Of course, the fight against the Defense of Marriage Act strikes close to home to many in Massachusetts. In essence, the battle is over whether married gay couples are entitled to the same federal benefits as other married couples.
Coakley’s challenge followed one by Gay & Lesbian Advocates & Defenders. She was approached by GLAD after it filed suit and invited to play a role, which grew into filing a separate lawsuit.
“We thought it was an uphill battle, but we made a strong argument that the burden in terms of Massachusetts was unconstitutional,’’ Coakley said.
Many observers believe that Tauro’s ruling, which is certain to be appealed, will have little immediate impact. Coakley, however, chooses to take a longer view.
“If you’re a student of constitutional history, you see that changes that are dramatic rarely happen overnight,’’ she said. “There are steps forward and some steps backward. But this is a big step forward for all Massachusetts married couples.’’
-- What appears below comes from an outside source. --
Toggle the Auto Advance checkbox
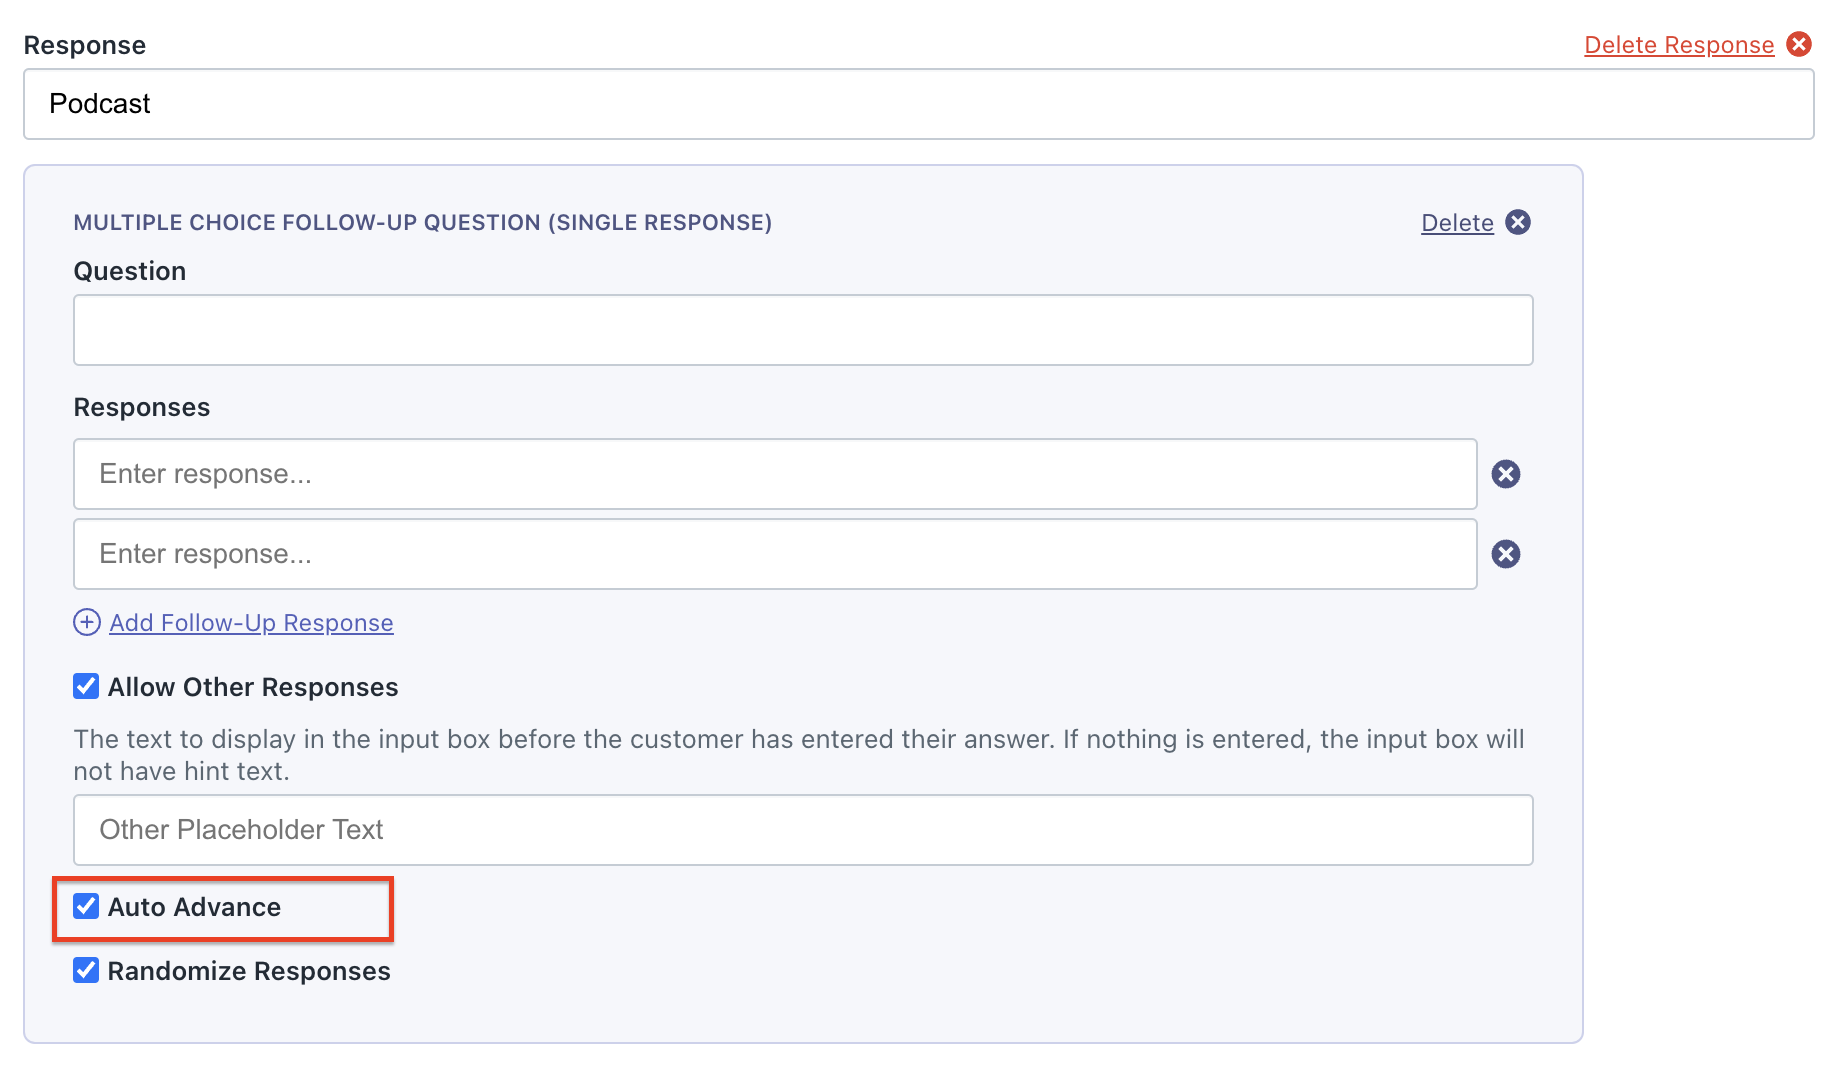 tap(86, 906)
For all the scorn heaped on Coakley after the Senate campaign, she is unopposed in her bid for reelection, as the predicted crowd of opponents never materialized.
If she has hit a political glass ceiling, it is in a job she clearly loves.
“We were able to make a little bit of progress in the area of civil rights and able to make life a little better for the people of Massachusetts,’’ Coakley said.